Money Talk: here’s to a better relationship

Let’s start with some data

Look away now if you’re not ready for a few harsh home truths about money and society…

  • UK household finances have slumped from being among the most solvent in the world in the 1990s to being among the most indebted of all developed countries
  • The Office of National Statistics (ONS) estimates the UK consumer credit bubble to be £205bn (that’s higher than 2008); Price Waterhouse Cooper the accountancy firm puts it at more like £300bn
  • In 2017, UK household finances were in deficit for the first time since 1980
  • The ONS estimated a shortfall of £25bn between what came in, and what went out. This was mostly paid for with borrowed money (second was by running down savings)
  • £80bn was taken in loans in 2017, the most in a decade; the value of deposits into UK banks was £37bn, the lowest amount since 2011
  • And over 600,000 people a year now contact the charity Step Change for debt advice

Feeling cheerful? Upbeat? I’m guessing not. But if you looked at the world of debt marketing, it’s all easy, spontaneous fun. Fashion delivered free. Go where life takes you. Smoothing out payments. Straight talking money (*terms and conditions apply). A world of adventure, impulse holidays, bright colours, new clothes and great parties.

Now not every loan ends in tears. But given what we know about the bigger picture – a country kicking the recession can down the road via unsecured lending – why is it that debt products have a monopoly on aspiration and the enjoyment of life?

There’s a bigger conversation to be had about the right structure and incentives to help us save more easily: watch this space. This post is more about the language of money, because it frames the way we behave with it.

Unlike the glamorous, exciting, frictionless world of getting yourself into debt, the world of being smart with money has somehow ended up with a vocabulary about as attractive as bowl of cold porridge. Thrifty, prudent, careful, frugal. Or just plain old ‘tight’. The user imagery isn’t great is it? We ‘squirrel’ money away. Sign me up for a savings plan, it’ll boost my Tinder profile.

Other countries don’t always default to this language of fear and avarice to describe people who are productive with cash. ‘Sparsam’ in German might most easily translate to our ‘thrifty’, but it’s connected with ‘sparen’ meaning save, and has a constructive sense of conserving your resources.
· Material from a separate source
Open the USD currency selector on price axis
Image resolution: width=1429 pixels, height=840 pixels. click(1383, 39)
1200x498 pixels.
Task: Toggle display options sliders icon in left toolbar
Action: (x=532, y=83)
Or ‘achtsam’, meaning something like ‘mindful’ – a word you’re more likely to hear in a yoga class or your headspace app over here. There’s a thread of grown up, strategic intelligence in this vocabulary. The Japanese describe people as ‘setsuyaku jouzu’, ‘good savers’; the interesting bit is that that jouzu can be applied to any kind of talent. You can be jouzu at tennis, or cooking, or singing; saving is a skill or talent like any other.